Miami Schools Interim Superintendent says “This is 46 years for me in education. There’s no doubt this is by far the worst economic situation I’ve seen for education in my career. These cuts are going to go deep.”
For the Miami School District that means about $125-135,000 loss for the rest of the school year
“We’ll have to reduce expenditures. We may not be able to buy all the textbooks we want, may not be able to do all the professional development we want, may not be able to buy the materials we want for the teachers. We may very well see class size increase next year.”
“We’re running about 20 to 25 kids so increasing that by a few, probably closer to the 25 and up,” says Miami Schools Federal Programs & Special Education Director Melissa McCullough.
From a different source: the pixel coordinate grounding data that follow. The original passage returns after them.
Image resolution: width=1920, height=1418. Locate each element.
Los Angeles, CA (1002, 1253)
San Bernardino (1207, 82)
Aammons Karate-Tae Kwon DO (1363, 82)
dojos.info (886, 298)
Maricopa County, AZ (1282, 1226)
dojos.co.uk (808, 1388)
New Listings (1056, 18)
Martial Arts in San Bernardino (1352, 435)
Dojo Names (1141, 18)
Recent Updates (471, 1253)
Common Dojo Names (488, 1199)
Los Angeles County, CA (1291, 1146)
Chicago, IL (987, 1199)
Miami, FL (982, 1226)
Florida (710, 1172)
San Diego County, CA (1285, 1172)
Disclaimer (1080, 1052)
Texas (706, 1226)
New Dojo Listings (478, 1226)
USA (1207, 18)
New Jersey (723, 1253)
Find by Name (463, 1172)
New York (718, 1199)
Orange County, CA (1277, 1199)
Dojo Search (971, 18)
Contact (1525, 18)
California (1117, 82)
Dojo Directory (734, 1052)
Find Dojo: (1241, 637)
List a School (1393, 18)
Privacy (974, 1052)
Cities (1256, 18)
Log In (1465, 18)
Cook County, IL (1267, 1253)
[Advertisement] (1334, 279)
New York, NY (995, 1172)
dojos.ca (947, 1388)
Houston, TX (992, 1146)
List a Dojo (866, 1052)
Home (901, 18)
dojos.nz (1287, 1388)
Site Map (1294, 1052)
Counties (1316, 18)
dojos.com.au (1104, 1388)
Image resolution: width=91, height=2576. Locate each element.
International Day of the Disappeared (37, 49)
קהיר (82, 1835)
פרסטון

School officials say the cuts will hit hard this year, but they’re more worried about the future cuts expected coming down the pipeline.
McCullough says “We’ve been cut for several years and it’s you know, how much more can we take.”
Interim Superintendent Terry James says no teachers will be given pink slips, but administrators will consider whether or not to fill vacant positions once teachers retire.
“As a general rule 85 cents of every dollar goes for personnel. So the only way a school can save substantial money is in positions. Certainly in Miami no one will lose their position.”
School officials say they were expecting the cuts in wake of the revenue failure affecting all of the Oklahoma state government. But Interim Superintendent James say it’s too early to tell how big of an overall impact the cuts will make on education since the state board just met to approve the cuts yesterday.